Anyway, the colt hasn't been messed with now for several months so he's nice and fresh and ready for you to start riding.
So… since I'm here delivering you the colt… why don't you go ahead and jump on him so I can watch?
Well, since you're here… and the colt is so ready to be ridden… why don't YOU jump on him?
Every professional horse trainer who's reading this is shaking his head and cringing right now.
Because they have ALL experienced this story before… many times.
And they are well aware of the DAMAGE that has been done to this colt by his owner.
Damage that won't be easy to overcome.
Now, for the people who are NOT professional horse trainers, let me explain what this owner has actually done to his colt and why it's so detrimental.
I'll keep it short and to the point.
#1. The owner has all but ruined the colt's mouth. The bit chomping and the colt's chin dropping to his chest are problems that may be with that colt for the rest of his life.
The chin dropped to the chest, renders the colt practically uncontrollable. And yes, the owner caused this by not knowing the CORRECT WAY to drive a colt. And in reality, he would have been better off by NOT driving the colt at all.
#2. Due to the owner's lack of understanding, he has taught his colt to run away with a rider. He has also taught the colt to associate FEAR with the act of being ridden. Not the ideal way of starting a working relationship with the colt.
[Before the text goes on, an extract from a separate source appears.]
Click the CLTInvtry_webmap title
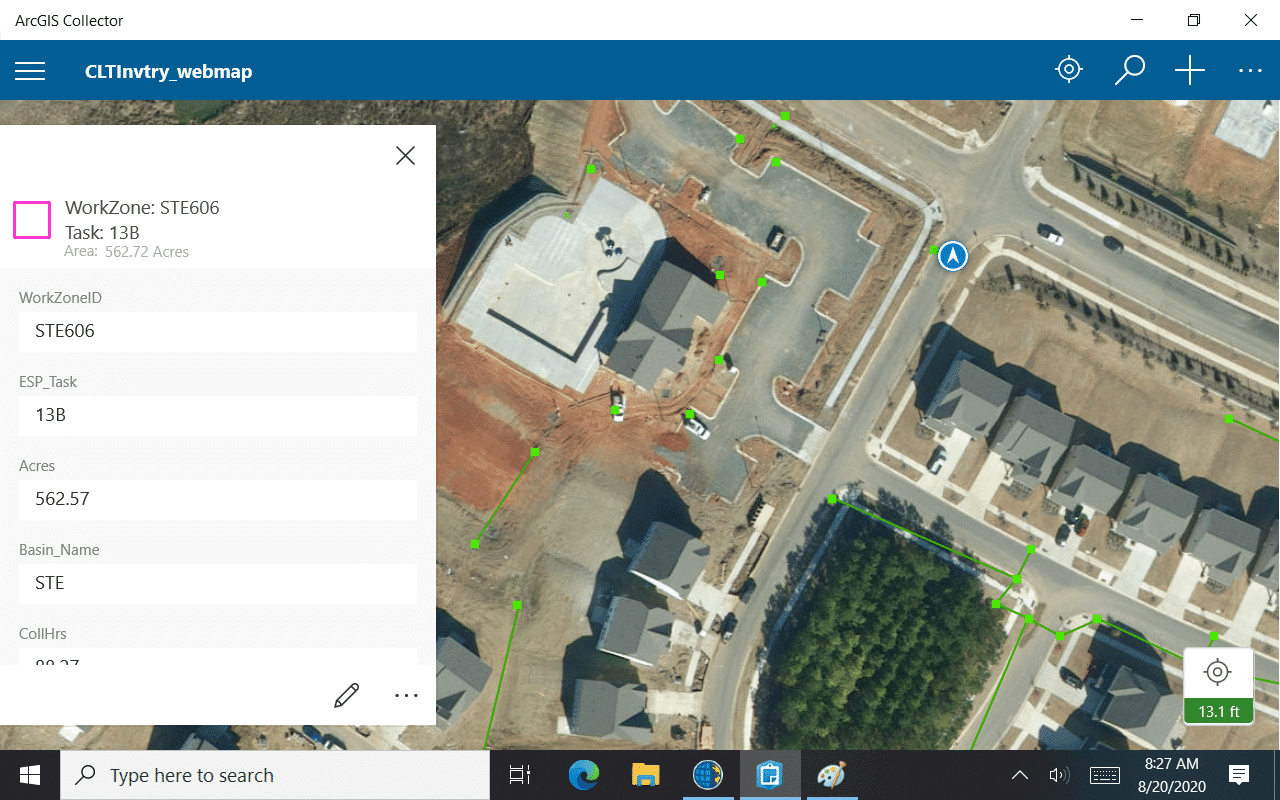Image resolution: width=1280 pixels, height=800 pixels. [x=168, y=72]
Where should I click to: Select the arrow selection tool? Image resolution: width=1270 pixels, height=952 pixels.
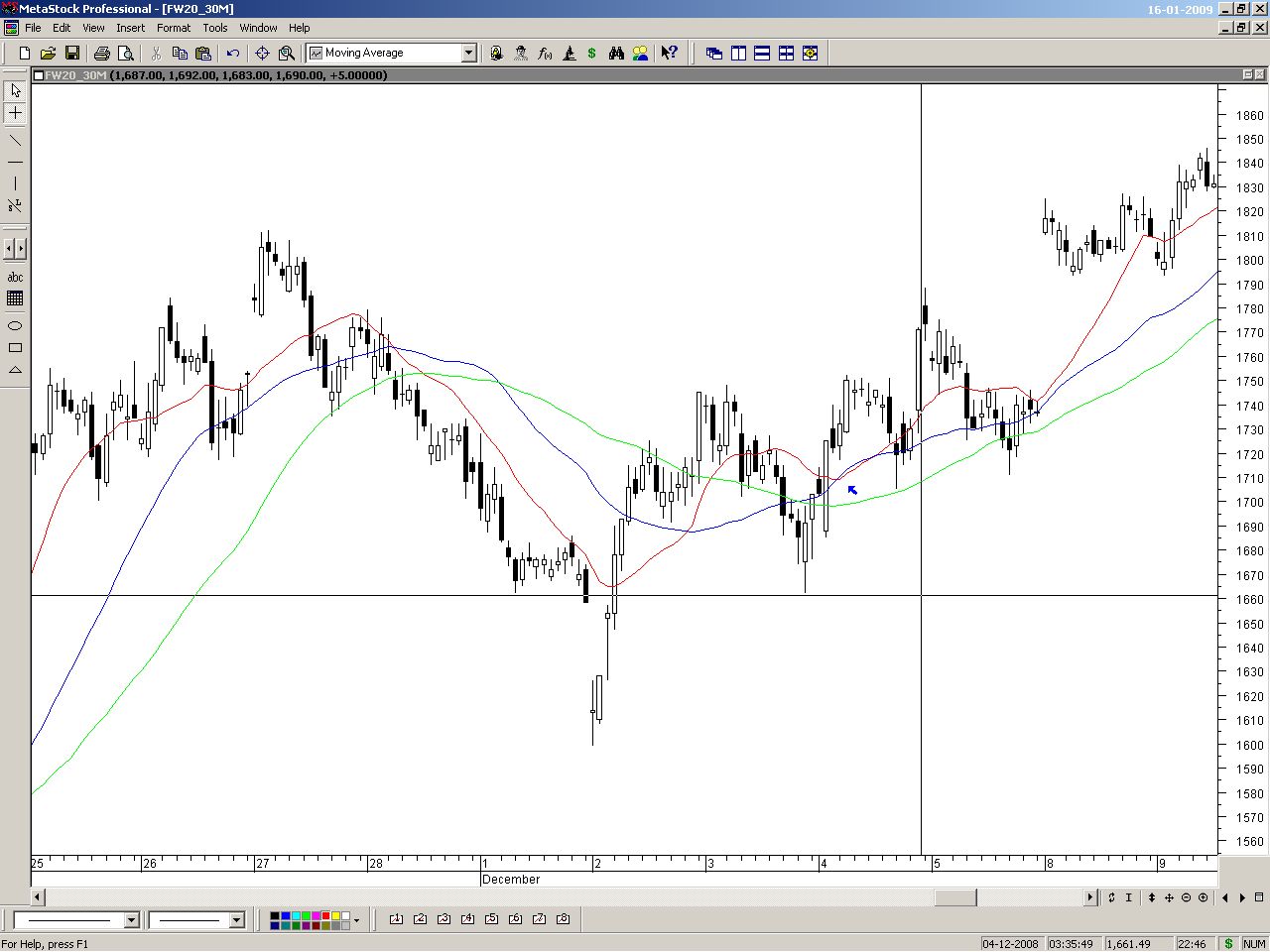click(x=15, y=90)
So now, instead of willingly being ridden, the colt dreads it.
#3. This one may be the worst… The owner has TAUGHT the colt to BUCK. He not only taught him to buck, he taught him how EASY it is to get rid of a rider.
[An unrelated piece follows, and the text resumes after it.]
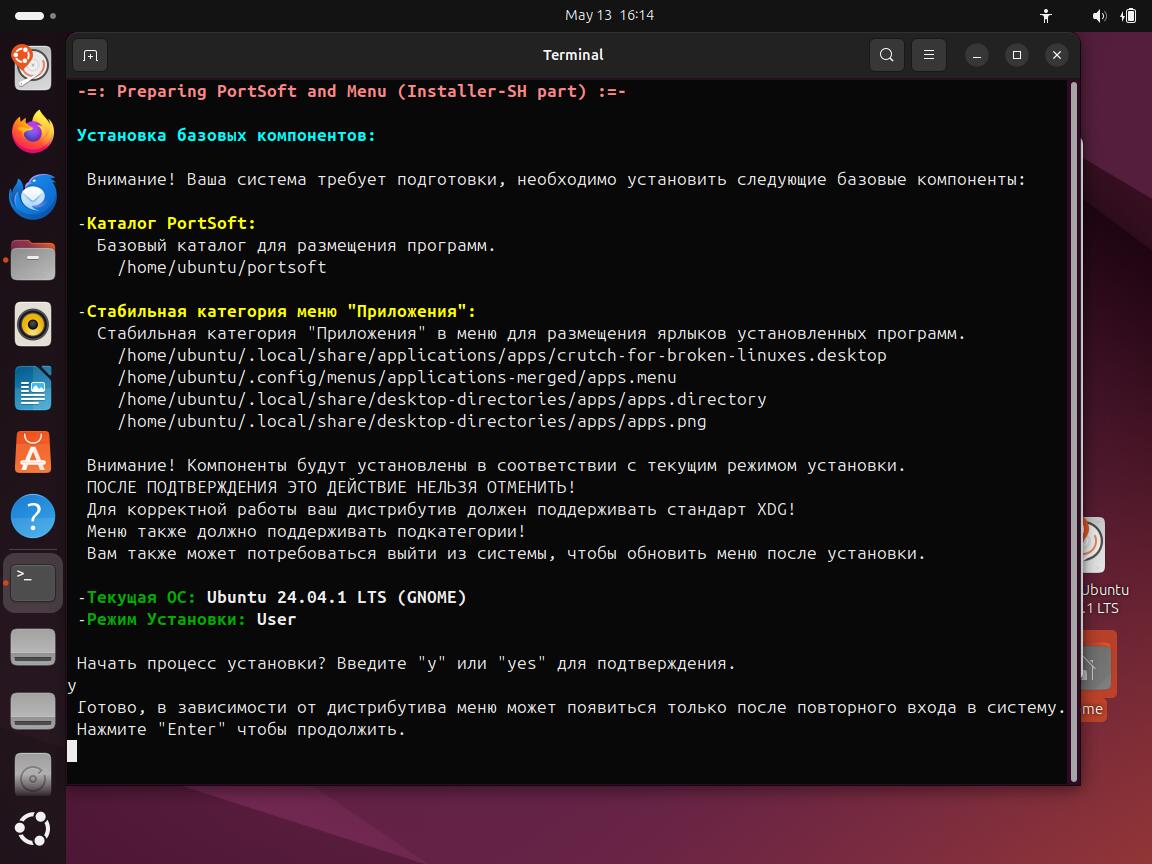Open the Help application
1152x864 pixels.
click(33, 516)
So now, when the training gets uncomfortable for the colt, his first thought is to simply get rid of the rider. A couple of bucks, the rider falls off, end of problem.
Once a colt has learned these bad things… it won't be easy to get him over it. Plus, it'll probably take an "above average" hand to get the job done.
Now, I usually go ahead and take these poorly started colts in training but the bad start really sets the colt back.
In most cases, I can get them over their problems but they probably won't turn out as good as they would have been without the problems.
Here's the million dollar question.
HOW COULD ALL THOSE PROBLEMS BEEN AVOIDED IN THE FIRST PLACE?
HERE'S HOW… TEACH THE COLT TO BE CONTROLLABLE.
Yes, it's as simple as that.
A colt that's controllable can be PREVENTED from running away.
A controllable colt can usually be PREVENTED from bucking.
And in most cases, he can be PREVENTED from getting scared and having a bad experience under saddle.
And guess what… if the colt never learns those bad things… you'll never have to get him over those bad things.
NOTHING… I MEAN, NOTHING IS MORE IMPORTANT THAN TEACHING A COLT (OR ANY HORSE) "CONTROL".
It's how you stay safe. It's how you keep the colt safe too.
Want to learn how to start a colt right and establish "CONTROL" so he doesn't develop problems?
Want to know how to get "CONTROL" of a horse so he'll lope slow on a loose rein, do beautiful turns, lead departures and stop lightly from any speed… with just a touch of the reins?
Watch the streaming video course, Lope Slow with Complete Control.
Want to know how to "CONTROL" a horse that ALREADY has really bad behavior problems like bucking, kicking, biting, rearing and spooking… enabling you to fix all those problems?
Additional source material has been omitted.